Trans fats are bad news for your body. Split into two categories – naturally-occurring and artificial – dietary experts recommend avoiding these. Naturally-occurring trans fats are produced in the gut of some animals and foods made from these animals (e.g. milk and meat products) may contain small quantities of these fats. Artificial trans fats are created in an industrial process that adds hydrogen to liquid vegetable oils to make them more solid. The highest levels of trans fats are found in baked goods, animal products and margarine.
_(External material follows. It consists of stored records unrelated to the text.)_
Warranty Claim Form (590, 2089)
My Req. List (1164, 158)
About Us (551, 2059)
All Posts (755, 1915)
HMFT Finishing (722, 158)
Trans fats are used by brands and restaurants in place of other fats because they’re easy to use, inexpensive to produce and last a long time.
Healthier fats are an important part of your diet, but it’s still crucial to moderate your consumption of them because all fats are high in calories. Popular modern diets like Atkins and Ketogenic follow a very different premise based around consuming high fat and low carb foods. While many have observed results from these, we always recommended seeking the advice of a medical professional before considering any extreme dietary changes.
All in all, when consuming fats try to seek out foods that contain monounsaturated and polyunsaturated fats, as opposed to unhealthy fats, to reap the benefits they have to offer.